Die EM kommentiert von

Man muss ihm nicht nachtrauern, aber der Fußball, den die Holländer und Schweden in ihrem Viertelfinalspiel gezeigt haben, wäre wohl der gewesen, bei dem die deutsche Mannschaft hätte mithalten können. Rasenschach, vorher ausgetüftelt und dann exakt umgesetzt. Trainer lieben dergleichen, wenn aus lauter Respekt vor dem Gegner jedes Risiko vermieden wird. Aber wahrscheinlich nur Trainer.

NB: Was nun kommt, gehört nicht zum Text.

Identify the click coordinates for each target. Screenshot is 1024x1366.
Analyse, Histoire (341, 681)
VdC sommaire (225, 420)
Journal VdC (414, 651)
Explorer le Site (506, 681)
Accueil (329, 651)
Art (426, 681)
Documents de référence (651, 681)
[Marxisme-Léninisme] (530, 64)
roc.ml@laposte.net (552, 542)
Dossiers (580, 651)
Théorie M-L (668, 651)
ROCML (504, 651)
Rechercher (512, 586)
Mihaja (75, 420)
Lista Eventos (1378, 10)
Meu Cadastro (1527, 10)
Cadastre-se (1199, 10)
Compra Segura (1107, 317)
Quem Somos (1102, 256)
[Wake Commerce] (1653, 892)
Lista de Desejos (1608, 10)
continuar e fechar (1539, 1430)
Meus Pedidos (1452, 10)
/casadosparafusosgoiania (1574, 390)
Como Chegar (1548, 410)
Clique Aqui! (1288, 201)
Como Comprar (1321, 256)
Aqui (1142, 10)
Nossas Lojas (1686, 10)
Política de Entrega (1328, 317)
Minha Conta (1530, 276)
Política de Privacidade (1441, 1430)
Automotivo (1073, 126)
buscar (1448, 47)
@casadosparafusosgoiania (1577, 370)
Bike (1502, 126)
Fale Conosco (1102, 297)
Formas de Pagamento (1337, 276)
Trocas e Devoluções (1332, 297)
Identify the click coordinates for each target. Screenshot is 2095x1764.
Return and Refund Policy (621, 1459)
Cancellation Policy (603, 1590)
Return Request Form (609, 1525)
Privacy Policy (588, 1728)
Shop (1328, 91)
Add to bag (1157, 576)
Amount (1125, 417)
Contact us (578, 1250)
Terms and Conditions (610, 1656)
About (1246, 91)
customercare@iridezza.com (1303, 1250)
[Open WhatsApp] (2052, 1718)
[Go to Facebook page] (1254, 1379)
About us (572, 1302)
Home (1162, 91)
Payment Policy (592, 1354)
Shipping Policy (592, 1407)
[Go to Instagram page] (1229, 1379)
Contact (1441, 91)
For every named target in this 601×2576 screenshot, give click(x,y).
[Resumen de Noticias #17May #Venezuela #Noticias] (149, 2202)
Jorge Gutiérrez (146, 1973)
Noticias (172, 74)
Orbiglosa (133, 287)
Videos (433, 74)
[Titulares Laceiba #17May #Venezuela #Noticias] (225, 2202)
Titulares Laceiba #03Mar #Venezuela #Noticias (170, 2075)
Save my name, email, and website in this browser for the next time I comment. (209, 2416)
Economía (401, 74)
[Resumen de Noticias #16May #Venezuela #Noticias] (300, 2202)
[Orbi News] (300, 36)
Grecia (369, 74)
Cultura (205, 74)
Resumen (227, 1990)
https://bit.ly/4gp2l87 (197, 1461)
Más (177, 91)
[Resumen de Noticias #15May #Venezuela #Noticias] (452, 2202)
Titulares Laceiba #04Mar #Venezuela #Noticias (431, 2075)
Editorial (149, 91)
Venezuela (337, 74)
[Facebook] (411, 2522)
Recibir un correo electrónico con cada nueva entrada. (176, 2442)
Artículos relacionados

Es ist allerdings ein horrender Preis, wenn man für diese verhaltene Spielweise aufs unkalkulierbare Elfmeterschießen hoffen muss. Oder sollten die Schweden wirklich ans Gesetz der Serie geglaubt haben, wonach Niederländer Elfmeterschießen nicht gewinnen können?

Sie können doch. Und sie können sogar auf Ästhetik verzichten, auf Spielfluss und Kombinationen. Niederländer, kühl wie sonst Deutsche – erstaunliche Wendungen bringt diese Europameisterschaft zu Tage. Emotionen kamen ja erst auf, als die Kinder der Spieler auf den Rasen durften. Overmars Filius weinte, mutmaßlich vor Glück, und der Sohnemann von Torwart van der Sar jubelte. Grund hat er ja, denn sein Vater hatte zum ersten Mal in einem Elfmeterschießen einen Ball gehalten.

Die Holländer können selber gewinnen. Ob sie auf diese Art allerdings ihre Fangemeinde erreichen und ihren Johan erweichen, ist eine ganz andere Frage. Die Fangemeinde verlangt traditionell mehr als erfolgreichen Minimalismus. Die hat doch bislang das Scheitern billigend in Kauf genommen, Hauptsache, dass schön gescheitert wurde. Und Johan Cruyff mäkelt auch aus Tradition. Es besteht also noch Hoffnung, dass die Niederländer zu sich selbst zurückfinden. Wäre ja noch schöner, dass die sich deutsch geben und am Ende noch Europameister werden.